Gather each row below that contains the string "perform".

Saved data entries
## START

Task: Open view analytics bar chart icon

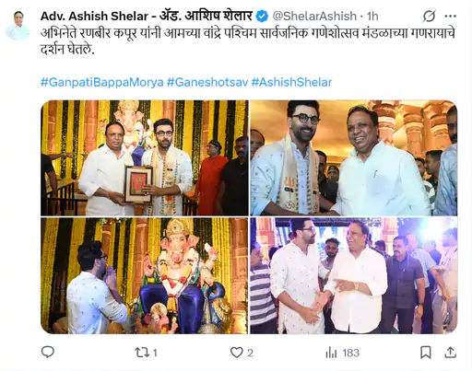Action: (x=331, y=353)
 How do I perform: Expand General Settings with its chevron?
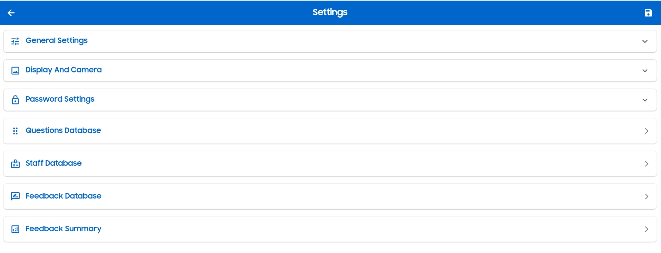(645, 41)
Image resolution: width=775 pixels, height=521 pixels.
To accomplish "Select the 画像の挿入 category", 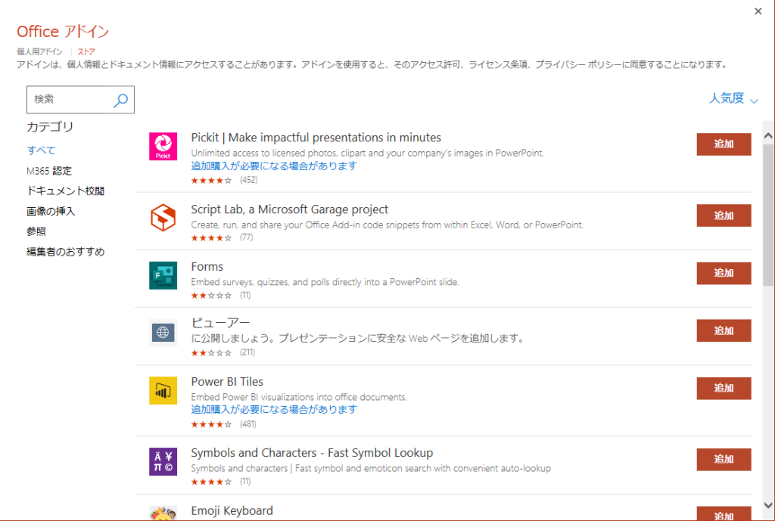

## END

Expected answer >>
 How do I perform: Expand General Settings with its chevron?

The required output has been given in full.